Я вас подвела. И мне от этого очень грустно. Я ваша мама и должна заботиться о вас, а я совсем не справилась с этой задачей. Котики, я и правда старалась изо всех сил, но оказалось, что этого недостаточно, ведь рано или поздно я срывалась и предавала доверие, которое вы мне снова и снова через боль и страх возвращали. Вы своими детскими сердечками неоднократно прощали меня там, где я себя, наверное, никогда не смогу простить.
Здесь, на реабилитации, я узнала, что больна. Алкоголизм – это болезнь, а больной человек, к сожалению, не всегда соображает, что творит.
Это меня никак не оправдывает, но я точно знаю, что не хотела, чтобы так было. Я люблю вас больше всего на свете и никогда не хотела специально сделать вам больно. Но иногда маму, которая вас очень любит, как большой монстр съедала болезнь, и, хотя внешне я не менялась, я-мама оказывалась внутри, в желудке этого монстра и никак не могла его остановить.

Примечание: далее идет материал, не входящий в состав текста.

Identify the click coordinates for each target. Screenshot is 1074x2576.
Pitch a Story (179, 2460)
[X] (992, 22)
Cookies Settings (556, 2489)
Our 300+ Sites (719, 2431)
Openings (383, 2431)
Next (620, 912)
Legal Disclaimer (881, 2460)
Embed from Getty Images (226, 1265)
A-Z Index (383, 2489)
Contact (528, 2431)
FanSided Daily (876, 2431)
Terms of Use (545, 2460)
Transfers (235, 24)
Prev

Мне не вернуть вам все, что я забрала. Не вернуть эти последние два года, когда я исчезала, врала, прятала, пугала, возвращалась и хотела вашего прощения. Я не смогу вернуть вам то, что разрушила в вас. И мне больше не нужно от вас прощения. Моя вина – это мое дело, мой груз, и я теперь достаточно взрослая, чтобы его нести.
Всё, что я могу сделать для вас, – это постараться изо всех сил больше не выпускать монстра-болезнь из-под контроля. А еще могу день за днем терпеливо быть рядом, не ожидая возвращения вашего доверия. Я могу вас любить, даже если вы на меня обижены, боитесь и злитесь.

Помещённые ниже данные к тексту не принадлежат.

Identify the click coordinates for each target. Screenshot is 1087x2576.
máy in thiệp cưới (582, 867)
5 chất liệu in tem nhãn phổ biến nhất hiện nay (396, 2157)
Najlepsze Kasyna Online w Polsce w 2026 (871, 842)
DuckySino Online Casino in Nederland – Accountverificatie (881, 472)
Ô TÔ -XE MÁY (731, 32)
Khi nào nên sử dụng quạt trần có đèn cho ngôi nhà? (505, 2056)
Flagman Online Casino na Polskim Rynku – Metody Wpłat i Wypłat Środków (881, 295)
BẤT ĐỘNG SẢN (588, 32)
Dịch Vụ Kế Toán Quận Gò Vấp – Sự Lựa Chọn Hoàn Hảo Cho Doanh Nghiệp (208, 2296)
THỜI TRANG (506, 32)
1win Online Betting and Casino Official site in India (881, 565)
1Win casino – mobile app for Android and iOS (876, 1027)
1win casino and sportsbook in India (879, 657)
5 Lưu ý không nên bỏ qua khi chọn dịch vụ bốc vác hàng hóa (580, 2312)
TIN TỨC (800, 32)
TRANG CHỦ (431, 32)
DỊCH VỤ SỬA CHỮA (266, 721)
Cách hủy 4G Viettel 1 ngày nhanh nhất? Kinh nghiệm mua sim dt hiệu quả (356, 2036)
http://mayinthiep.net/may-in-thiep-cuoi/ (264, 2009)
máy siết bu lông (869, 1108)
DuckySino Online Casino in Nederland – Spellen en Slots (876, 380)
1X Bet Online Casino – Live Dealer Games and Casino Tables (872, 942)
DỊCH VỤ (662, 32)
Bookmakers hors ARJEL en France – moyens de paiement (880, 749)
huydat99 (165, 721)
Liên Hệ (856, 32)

Я очень-очень-очень постараюсь быть той мамой, которую вы заслуживаете.
Люблю вас до неба и обратно. Ваша мама».
На второй строчке письма она разрыдалась в голос и писала, едва видя сквозь слезы появляющиеся строки. А к концу внутри стало пусто и тихо… Вот оно, искупление – не терзать себя за прошлое, но вложить силы в настоящее, чтобы тем, кого любишь, стало хорошо сейчас, а не никогда, потому что ты навязчиво не можешь признать бессилие изменить то, что уже случилось.

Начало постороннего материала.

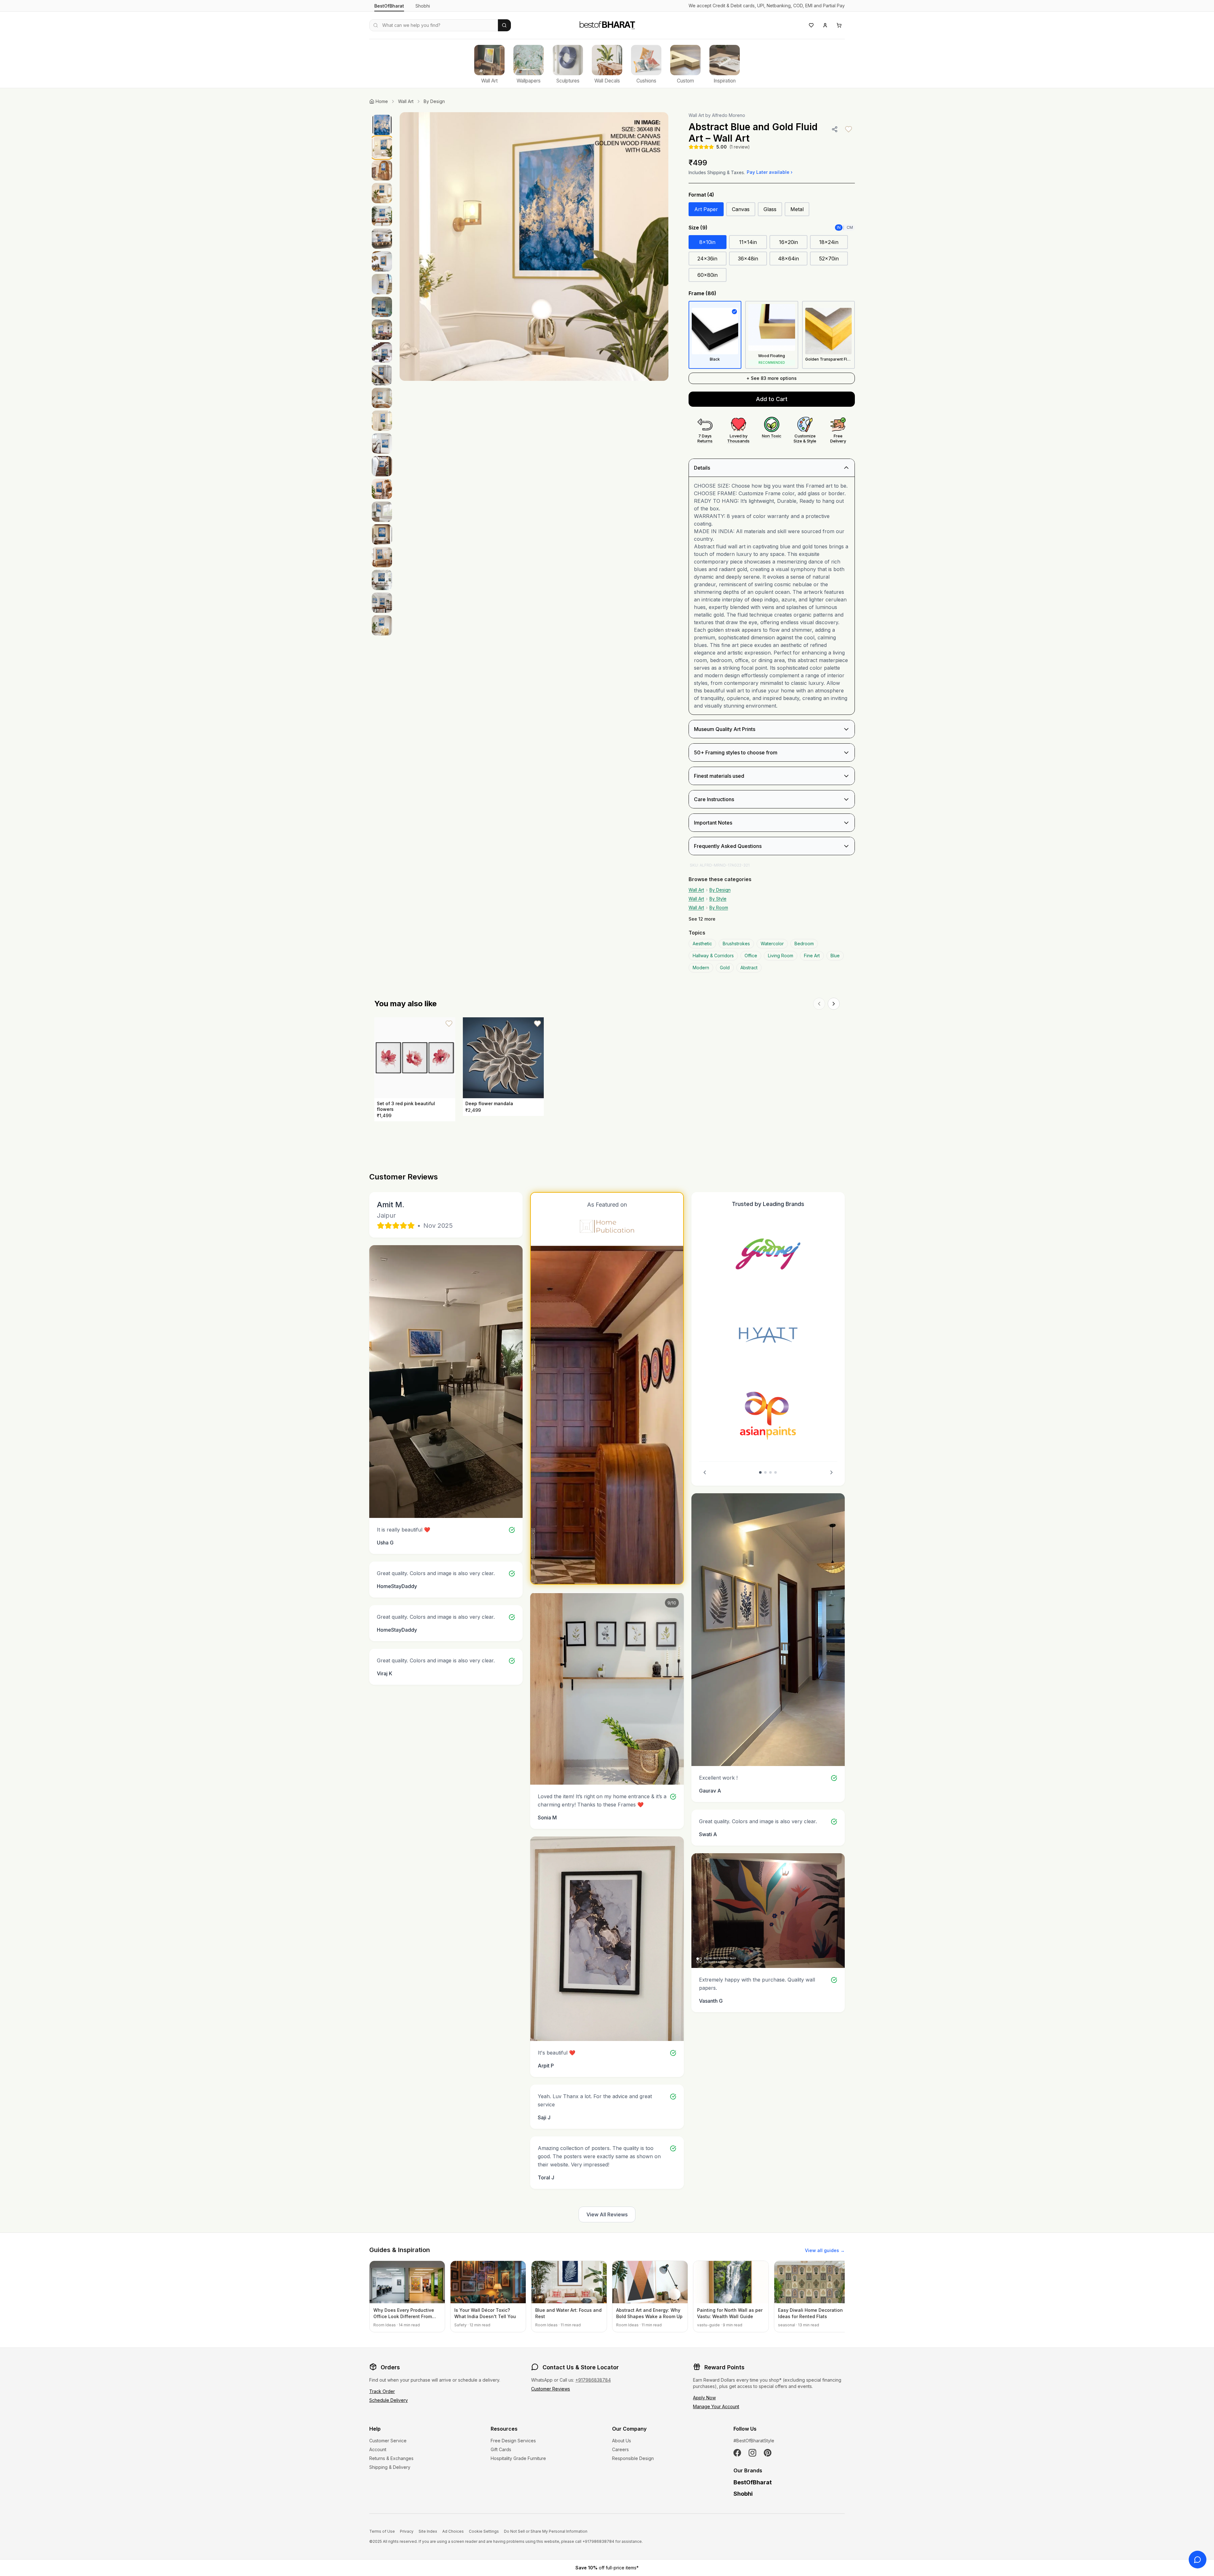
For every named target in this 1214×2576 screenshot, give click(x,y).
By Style (718, 898)
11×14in (748, 242)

Детство, проведенное в дисфункциональной семейной системе (там, где есть зависимости, вспышки гнева, депрессии и другая малая или большая психиатрия, а другой раз просто по каким-то причинам отсутствует эмоциональная близость), не может не повлиять на ребенка (позже выросшего во взрослого) по нескольким причинам.
1. Система, в которой долгое время не решаются проблемы взрослых, истощена, у нее нет свободного родительского внимания для детей. Соответственно, ребенок растет в эмоциональной депривации, не получает ощущения своей нужности, ценности, достаточности просто по факту существования.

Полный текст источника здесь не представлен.